A 4-year-old admitted with Wilms tumor is scheduled for a right nephrectomy in the morning. Which nursing action is a priority pre-operatively?
- A. Assessment of the child's emotional maturity level
- B. Auscultating for adventitious breath sounds
- C. Monitoring blood pressure closely
- D. Reinforcing instructions not to palpate the abdomen
Correct Answer: D
Rationale: Avoiding abdominal palpation (D) prevents tumor rupture in Wilms tumor, a critical pre-operative priority. Emotional assessment (A), lung sounds (B), and BP monitoring (C) are important but secondary.
An RN who usually works in a spinal rehabilitation unit is floated to the emergency department. Which of these clients should the charge nurse assign to this RN?
- A. A middle-aged client who says 'I took too many diet pills' and 'my heart feels like it is racing out of my chest.'
- B. A young adult who says 'I hear songs from heaven. I need money for beer. I quit drinking 2 days ago for my family. Why are my arms and legs jerking?'
- C. An adolescent who was recently diagnosed with leukemia and started chemotherapy with an initial assessment finding of pinpoint pupils and a relaxed respiratory rate of 10
- D. An elderly client who reports having taken a 'large crack hit' 10 minutes prior to walking into the emergency room
Correct Answer: C
Rationale: Nurses who are floated to other units should be assigned to a client who has minimal anticipated immediate complications of their problem. The client in option C exhibits opioid toxicity with the pinpoint pupils and has the least risk of complications occurring in the near future.

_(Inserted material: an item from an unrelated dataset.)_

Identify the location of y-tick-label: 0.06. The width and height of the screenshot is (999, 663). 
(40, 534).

An 80-year-old client is prescribed codeine for a severe cough. The home health nurse is reinforcing instructions on how to prevent the common adverse effects associated with codeine. Which client statements indicate an understanding of how to prevent them? Select all that apply.

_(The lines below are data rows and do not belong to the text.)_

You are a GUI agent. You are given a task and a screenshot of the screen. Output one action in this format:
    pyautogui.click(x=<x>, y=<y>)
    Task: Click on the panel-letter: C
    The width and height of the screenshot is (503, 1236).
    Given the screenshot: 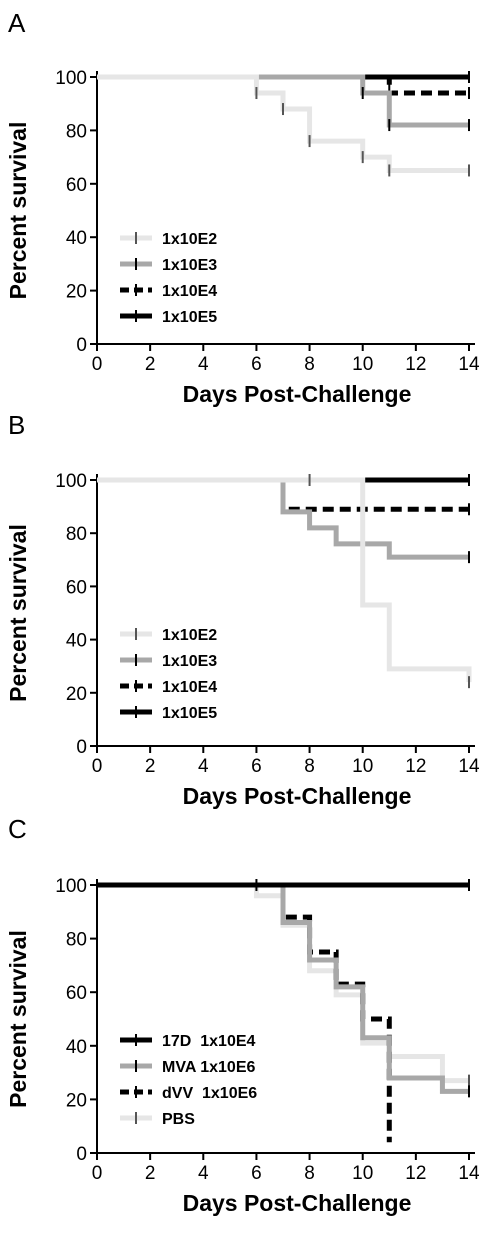 What is the action you would take?
    pyautogui.click(x=18, y=829)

- A. I'll be sure to apply sunscreen if I go outside.
- B. I'll drink at least 8 glasses of water a day.
- C. I'll drink decaffeinated coffee so I can sleep at night.
- D. I'll sit on the side of my bed for a few minutes before getting up.

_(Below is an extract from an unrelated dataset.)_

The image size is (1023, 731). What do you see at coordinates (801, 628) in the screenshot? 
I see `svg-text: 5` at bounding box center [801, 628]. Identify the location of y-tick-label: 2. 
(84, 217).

- E. I'll take my medicine with food.
Correct Answer: B,D,E
Rationale: Drinking water (B) prevents constipation, sitting before standing (D) avoids orthostatic hypotension, and taking with food (E) reduces nausea. Sunscreen (A) and decaf coffee (C) are unrelated to codeine effects.
The nurse is reinforcing teaching to parents about childhood nutrition and feeding practices. The nurse recognizes that which snack is best for a toddler?
- A. 1/2 cup orange juice
- B. Dry, sweetened cereal
- C. Raw carrot sticks
- D. Slice of cheese
Correct Answer: D
Rationale: A slice of cheese (D) is a nutrient-dense, easy-to-chew snack suitable for a toddler, providing protein and calcium. Orange juice (A) is high in sugar, sweetened cereal (B) lacks nutritional value, and raw carrot sticks (C) pose a choking hazard.